- Opening Delimiter -

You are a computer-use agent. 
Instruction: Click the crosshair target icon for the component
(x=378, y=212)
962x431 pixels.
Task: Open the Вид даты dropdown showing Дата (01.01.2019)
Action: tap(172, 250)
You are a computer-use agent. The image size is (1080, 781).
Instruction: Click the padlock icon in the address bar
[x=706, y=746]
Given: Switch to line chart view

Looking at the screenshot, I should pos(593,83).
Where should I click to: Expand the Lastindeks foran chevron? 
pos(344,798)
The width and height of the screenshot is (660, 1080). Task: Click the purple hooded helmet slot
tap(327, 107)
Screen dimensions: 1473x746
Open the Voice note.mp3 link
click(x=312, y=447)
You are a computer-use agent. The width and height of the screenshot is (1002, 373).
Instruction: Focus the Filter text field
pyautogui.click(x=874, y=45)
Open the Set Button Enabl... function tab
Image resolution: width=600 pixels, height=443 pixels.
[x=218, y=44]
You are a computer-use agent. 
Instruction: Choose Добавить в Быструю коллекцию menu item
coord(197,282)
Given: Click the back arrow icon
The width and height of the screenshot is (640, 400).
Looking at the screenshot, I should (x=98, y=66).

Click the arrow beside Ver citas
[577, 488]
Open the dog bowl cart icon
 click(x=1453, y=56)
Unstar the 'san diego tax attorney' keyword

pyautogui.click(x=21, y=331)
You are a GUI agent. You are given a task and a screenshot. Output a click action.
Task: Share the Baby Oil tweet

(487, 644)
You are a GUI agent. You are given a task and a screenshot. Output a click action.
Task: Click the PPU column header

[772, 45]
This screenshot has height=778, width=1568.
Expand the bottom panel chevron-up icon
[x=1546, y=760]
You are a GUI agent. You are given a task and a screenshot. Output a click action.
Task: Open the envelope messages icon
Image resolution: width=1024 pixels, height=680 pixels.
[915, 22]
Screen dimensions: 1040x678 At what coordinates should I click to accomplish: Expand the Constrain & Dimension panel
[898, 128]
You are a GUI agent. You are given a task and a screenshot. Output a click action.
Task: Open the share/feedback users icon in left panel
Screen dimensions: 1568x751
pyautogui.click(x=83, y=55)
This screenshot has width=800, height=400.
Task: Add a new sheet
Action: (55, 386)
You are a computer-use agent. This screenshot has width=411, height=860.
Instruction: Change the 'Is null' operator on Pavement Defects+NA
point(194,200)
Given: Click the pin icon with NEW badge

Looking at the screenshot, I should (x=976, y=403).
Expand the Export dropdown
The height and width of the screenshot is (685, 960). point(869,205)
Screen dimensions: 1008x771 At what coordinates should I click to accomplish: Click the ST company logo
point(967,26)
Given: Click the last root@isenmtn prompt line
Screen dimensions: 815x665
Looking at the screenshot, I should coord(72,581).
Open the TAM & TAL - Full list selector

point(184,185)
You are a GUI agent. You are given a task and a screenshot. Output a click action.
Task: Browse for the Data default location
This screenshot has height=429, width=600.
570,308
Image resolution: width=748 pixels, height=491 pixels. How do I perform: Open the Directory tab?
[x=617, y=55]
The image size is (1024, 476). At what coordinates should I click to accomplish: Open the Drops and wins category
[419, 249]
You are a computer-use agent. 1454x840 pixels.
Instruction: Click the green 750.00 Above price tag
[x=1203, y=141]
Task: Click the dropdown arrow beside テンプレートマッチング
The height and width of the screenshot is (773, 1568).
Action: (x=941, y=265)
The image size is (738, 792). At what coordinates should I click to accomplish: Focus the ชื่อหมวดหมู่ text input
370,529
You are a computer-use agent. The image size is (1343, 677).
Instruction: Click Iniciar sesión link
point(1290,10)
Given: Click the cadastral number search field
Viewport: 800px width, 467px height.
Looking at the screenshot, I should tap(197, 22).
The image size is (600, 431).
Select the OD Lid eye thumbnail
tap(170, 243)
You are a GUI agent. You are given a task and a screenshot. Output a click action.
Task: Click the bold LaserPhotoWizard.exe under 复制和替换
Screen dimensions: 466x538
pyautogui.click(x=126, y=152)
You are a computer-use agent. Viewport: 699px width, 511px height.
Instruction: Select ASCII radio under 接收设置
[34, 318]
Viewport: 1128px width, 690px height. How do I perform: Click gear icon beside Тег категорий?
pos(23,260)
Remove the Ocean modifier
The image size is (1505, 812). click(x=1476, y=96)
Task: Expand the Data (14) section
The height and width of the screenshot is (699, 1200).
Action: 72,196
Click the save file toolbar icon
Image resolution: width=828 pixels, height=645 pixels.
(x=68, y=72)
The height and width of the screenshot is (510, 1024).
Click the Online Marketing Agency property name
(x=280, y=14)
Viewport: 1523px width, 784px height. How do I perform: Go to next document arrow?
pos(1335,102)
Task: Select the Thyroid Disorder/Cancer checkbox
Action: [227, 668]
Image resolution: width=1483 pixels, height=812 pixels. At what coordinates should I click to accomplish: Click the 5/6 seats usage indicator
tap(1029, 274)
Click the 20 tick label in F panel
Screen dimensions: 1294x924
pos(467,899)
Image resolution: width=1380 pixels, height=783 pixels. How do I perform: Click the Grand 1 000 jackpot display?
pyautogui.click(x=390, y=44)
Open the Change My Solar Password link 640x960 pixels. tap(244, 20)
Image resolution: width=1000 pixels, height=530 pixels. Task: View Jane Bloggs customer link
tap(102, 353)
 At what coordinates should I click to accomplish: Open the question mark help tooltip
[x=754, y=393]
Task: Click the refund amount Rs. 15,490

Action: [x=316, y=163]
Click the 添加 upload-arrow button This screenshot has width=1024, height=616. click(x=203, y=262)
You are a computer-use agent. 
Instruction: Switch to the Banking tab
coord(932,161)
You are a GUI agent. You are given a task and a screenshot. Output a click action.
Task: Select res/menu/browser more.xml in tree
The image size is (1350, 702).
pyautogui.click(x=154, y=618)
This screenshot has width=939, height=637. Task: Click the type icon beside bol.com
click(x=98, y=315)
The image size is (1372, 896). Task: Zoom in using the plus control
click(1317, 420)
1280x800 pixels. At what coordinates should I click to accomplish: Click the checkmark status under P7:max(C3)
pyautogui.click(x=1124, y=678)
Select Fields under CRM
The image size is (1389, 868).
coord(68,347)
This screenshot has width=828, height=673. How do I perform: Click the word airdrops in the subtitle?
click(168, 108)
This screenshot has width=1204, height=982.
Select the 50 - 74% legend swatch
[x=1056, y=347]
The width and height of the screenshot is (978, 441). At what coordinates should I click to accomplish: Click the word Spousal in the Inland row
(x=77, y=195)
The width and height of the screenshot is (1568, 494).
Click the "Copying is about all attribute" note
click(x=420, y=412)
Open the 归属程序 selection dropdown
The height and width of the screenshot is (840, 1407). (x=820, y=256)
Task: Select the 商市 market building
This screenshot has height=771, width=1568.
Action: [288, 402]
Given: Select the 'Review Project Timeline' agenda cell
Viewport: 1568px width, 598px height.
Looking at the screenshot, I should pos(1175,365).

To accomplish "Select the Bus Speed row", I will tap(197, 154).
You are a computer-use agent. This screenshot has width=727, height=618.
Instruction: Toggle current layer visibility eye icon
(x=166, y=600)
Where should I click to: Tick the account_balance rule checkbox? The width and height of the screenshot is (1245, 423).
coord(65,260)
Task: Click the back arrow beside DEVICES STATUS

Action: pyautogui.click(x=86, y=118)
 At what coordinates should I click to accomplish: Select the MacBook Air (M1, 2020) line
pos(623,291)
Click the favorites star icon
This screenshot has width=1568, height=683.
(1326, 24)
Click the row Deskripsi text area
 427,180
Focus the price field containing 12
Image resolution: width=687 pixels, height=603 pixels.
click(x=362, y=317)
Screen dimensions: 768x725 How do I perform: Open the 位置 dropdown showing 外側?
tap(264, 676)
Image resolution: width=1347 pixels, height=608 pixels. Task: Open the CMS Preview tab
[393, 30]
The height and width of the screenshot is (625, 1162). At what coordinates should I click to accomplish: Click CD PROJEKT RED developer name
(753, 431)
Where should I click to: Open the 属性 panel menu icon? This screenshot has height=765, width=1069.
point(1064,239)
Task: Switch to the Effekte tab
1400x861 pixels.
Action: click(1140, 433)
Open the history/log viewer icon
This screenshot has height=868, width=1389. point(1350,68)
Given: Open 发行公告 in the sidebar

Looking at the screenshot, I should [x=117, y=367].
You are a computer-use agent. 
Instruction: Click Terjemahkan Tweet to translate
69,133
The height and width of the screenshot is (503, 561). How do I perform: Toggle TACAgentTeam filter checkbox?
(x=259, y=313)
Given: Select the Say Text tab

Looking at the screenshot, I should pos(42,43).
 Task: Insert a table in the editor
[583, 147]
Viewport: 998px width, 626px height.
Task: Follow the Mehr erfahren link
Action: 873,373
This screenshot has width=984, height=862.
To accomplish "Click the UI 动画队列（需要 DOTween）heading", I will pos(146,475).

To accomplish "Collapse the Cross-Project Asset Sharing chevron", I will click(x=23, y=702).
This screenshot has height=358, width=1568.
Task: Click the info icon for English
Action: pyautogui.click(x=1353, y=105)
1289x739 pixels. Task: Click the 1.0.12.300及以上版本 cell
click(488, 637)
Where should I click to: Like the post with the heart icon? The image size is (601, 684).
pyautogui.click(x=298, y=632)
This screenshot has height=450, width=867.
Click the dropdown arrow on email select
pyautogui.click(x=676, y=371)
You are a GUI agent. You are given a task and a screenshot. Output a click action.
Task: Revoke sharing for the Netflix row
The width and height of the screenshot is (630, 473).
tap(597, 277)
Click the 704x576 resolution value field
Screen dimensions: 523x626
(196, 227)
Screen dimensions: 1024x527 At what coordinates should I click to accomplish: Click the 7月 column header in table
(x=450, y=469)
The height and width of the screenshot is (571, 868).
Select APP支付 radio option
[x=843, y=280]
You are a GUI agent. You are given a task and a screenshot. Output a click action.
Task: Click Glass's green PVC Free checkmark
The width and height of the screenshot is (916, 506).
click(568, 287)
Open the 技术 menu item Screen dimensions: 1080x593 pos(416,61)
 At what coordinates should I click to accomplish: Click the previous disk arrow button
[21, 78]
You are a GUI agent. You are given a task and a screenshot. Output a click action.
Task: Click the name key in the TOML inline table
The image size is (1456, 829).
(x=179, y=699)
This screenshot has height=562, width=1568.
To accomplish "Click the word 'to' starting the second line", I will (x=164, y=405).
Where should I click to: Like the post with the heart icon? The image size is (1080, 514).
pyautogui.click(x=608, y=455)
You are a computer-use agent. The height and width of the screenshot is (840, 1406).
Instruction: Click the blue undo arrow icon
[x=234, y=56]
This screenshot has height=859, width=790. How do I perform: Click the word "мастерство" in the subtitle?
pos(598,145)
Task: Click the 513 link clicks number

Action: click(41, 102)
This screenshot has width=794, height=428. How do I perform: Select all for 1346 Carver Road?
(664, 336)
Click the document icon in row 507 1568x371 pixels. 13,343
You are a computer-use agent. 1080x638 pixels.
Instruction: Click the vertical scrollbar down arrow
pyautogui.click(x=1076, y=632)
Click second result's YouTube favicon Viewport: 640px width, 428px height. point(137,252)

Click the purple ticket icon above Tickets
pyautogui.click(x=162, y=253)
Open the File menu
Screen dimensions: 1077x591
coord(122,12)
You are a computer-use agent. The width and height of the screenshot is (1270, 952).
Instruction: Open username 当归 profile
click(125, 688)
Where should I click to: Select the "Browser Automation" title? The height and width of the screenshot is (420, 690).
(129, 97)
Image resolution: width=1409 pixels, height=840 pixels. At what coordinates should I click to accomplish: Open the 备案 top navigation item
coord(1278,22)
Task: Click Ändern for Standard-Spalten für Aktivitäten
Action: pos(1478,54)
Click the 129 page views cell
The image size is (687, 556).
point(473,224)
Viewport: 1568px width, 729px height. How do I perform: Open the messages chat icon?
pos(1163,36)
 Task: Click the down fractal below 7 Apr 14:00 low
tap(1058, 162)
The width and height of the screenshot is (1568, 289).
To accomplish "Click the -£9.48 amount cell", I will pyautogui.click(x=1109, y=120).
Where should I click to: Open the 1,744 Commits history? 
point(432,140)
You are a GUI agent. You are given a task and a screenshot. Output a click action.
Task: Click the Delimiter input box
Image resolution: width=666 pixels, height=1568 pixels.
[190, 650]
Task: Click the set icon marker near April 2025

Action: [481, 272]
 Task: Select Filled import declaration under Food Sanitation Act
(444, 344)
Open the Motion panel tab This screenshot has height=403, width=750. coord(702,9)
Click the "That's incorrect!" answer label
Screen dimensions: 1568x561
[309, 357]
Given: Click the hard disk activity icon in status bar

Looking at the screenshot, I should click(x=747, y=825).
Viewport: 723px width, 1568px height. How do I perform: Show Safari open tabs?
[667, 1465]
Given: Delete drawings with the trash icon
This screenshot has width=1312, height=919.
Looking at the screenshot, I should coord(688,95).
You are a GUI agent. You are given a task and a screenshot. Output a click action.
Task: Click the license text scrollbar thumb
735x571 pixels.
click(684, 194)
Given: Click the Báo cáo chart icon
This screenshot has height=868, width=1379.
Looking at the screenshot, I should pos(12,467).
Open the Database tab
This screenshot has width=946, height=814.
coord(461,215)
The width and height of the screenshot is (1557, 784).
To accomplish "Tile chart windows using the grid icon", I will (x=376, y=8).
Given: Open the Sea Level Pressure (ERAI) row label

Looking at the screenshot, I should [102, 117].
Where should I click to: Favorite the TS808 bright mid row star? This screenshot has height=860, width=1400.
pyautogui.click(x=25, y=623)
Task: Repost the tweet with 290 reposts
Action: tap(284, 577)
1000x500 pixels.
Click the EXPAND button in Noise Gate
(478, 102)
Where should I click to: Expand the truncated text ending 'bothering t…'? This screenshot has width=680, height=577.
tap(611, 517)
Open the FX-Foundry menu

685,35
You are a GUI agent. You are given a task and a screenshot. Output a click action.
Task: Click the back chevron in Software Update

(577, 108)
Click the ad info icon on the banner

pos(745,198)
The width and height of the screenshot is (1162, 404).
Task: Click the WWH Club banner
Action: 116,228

- Closing Delimiter -

PROMPT: Could you show every line of the material that includes the string "second"?

THE ANSWER:
To accomplish "Click the word 'to' starting the second line", I will (x=164, y=405).
Click second result's YouTube favicon Viewport: 640px width, 428px height. point(137,252)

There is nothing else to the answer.